Looking back on the journal entries from my week of 'individual guided retreat' (at the Community of the Resurrection, Mirfield), one of the things that strikes me is how quickly my internal (emotional, spiritual) state seems to shift - in tandem with the 'slowing down' that I've already noted. The retreat lasted just six days, which at times during the week felt like an eternity, and while I can point to very little activity during that time, a lot happened nevertheless.
My days were made up, mostly, of sleeping (during the night, but also napping during the day), eating, wandering in the woods, gathering for prayers in the church (four times a day), plenty of time for solo reflection and a tiny bit of reading (alongside the Bible, I allowed myself one novel - Marilynne Robinson's Gilead - one reflective book - Nicola Slee's Sabbath - and one book of poetry - Wendell Berry's collection of sabbath poems), and about 10 minutes each day talking with my 'guide'. This could hardly be called 'busy'. But on my first full day there, Monday, I wrote 13 pages of my journal, and I can trace significant internal shifts even over the course of that day.
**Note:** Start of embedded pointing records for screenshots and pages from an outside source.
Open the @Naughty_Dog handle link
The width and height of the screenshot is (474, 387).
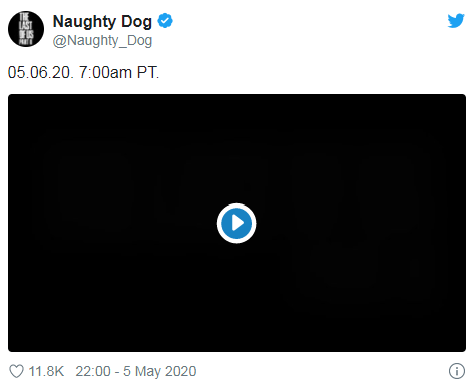[x=102, y=41]
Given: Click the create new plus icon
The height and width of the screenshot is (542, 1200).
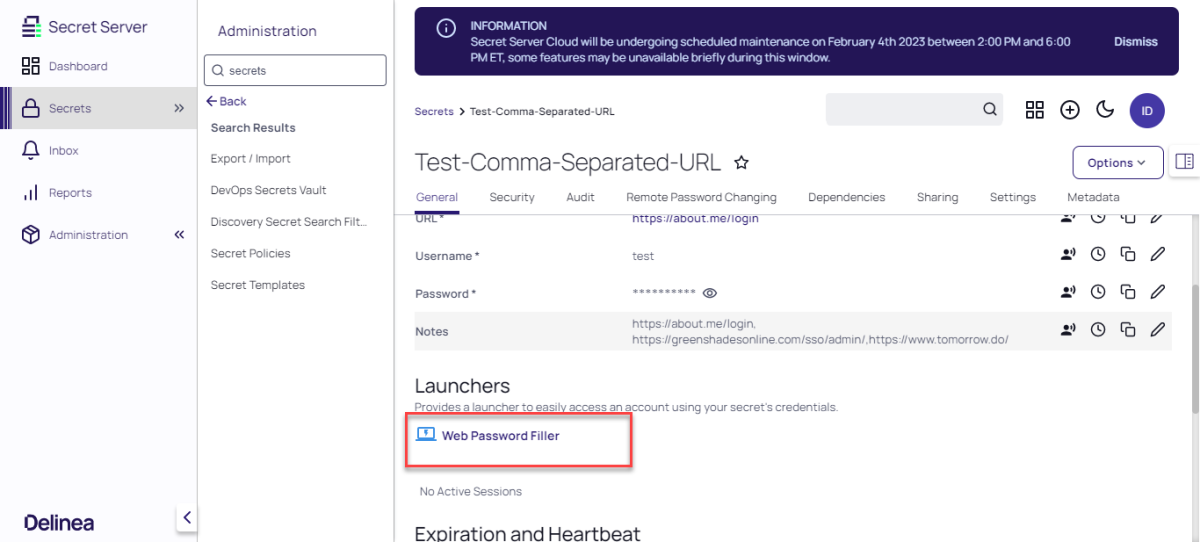Looking at the screenshot, I should pos(1070,110).
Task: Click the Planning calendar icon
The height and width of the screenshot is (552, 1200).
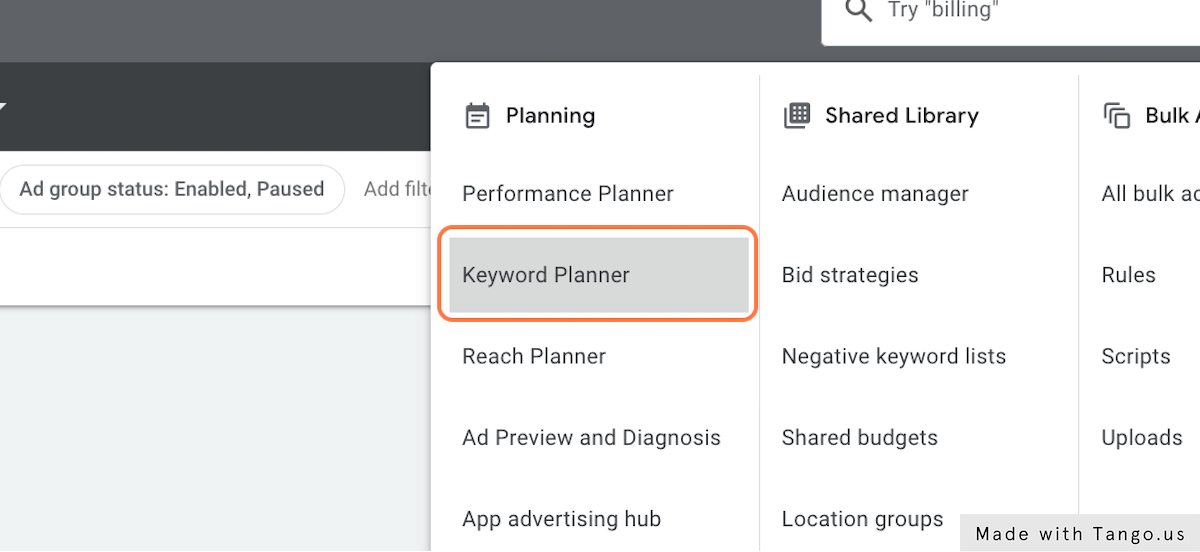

On the first morning, at 8.15am, after breakfast, I was all set to escape...
"I've already contemplated leaving. Going home. Or getting on the bike and cycling a good distance. There's a cycleway by the River Calder that would take me to Hebden Bridge. Then Rochdale. Then Manchester. Or, in the other direction, towards the sea - at least, that's what Google Maps told me this morning!
But this is a Benedictine house. They have taken a vow of stability - a vow that I, just for a week, am being invited to adopt. Staying, not fleeing. Being here. Within these walls, the confines of this place, and no other.
Something about that weighs heavy. But not that it is too little - it is too much. "Too much God" - was that how [a wise friend] described going on retreat? …
I want to explore this place - to see what treasures are hidden in its grounds. And yet part of me resists. Am I afraid? Of disappointment? That what there is, is all there is? Or am I afraid of who I'll bump into, walking in the cool of the day, and of discovering that I'm naked?"
By 9am, I had found my way to the woods behind the house - a maze of winding pathways that seemed to reveal new routes every time I went to explore them again.
"Why are you so full of heaviness, O my soul?" (Psalm 42)
"Part of the heaviness is things not done... And all those who have taken on extra responsibilities, for me to be here... Part of me longs to just sit down with the laptop and write. Finish something. The article. A chapter. Whatever. Part of me longs for the wind that is blowing the trees around me to just blow those commitments away - postponed, if not cancelled. But those commitments are relationships. Friendships. Trust. They will not, should not 'blow away'. But I do need them to 'settle', somehow. Is that what 'confession' means? 'We have left undone those things we ought to have done...'?"
At 10.30am I met with my guide. We briefly introduced ourselves to each other. And then he offered me two short bible passages, to take away and 'sit with', 'chew on': Deuteronomy 2:7, and John 1:35-39.
Back in my room, I read them and re-read them, consciously slowing down, resisting, my habitual tendency (entrenched after 6 years writing a PhD!) to skim-read, dissect and move on. And I found myself staying with just one phrase of the Deuteronomy passage:
"these forty years the Lord your God has been with you; you have lacked nothing"
I'm 43. "These forty years" is effectively my lifetime, more or less. I found myself looking back over that lifetime, remembering parts of the journey that had been long-forgotten, submerged. Remembering some of the harder stuff - lots that I've attended to, wrestled with, in 9 months of psychotherapy, but is by no means just 'past history'. Remembering also so much that has been good, so many blessings. And remembering too a faith, a conscious journeying with God, that I can trace back into early childhood. A faith journey entangled, as a teenager especially, with other parts of my identity: the nerdiness of someone who was a high achiever academically and loved words; and the social awkwardness of an only child who moved schools a lot and was a bit clueless about intimate relationships. But in the remembering, a profound thanksgiving - "the Lord your God has been with you... has blessed you in all the work of your hands... you have lacked nothing". A blessing often only half-acknowledged.
"Walking the woods again tonight, I took a flight of stone steps that, at first glance, looked like it came to a dead end at a wall. In fact, at the wall the steps turned a corner, and then the path bent round into a clearing, overlooking houses. At the other end, it narrowed again, and took me over the top of the big locked gates I'd peered through earlier in the day. A twist and a turn, and I was back at the bench overlooking the valley. A little sigh of relief, the gentlest thrill of excitement, at finding a new path, at coming back to a familiar place from an unfamiliar direction, at the secret treasures of this confined space not yet being exhausted." (Monday evening)
Yes when we have time to think God calls us to reflect back on our journey with Him to see how He has blessed us and guided us.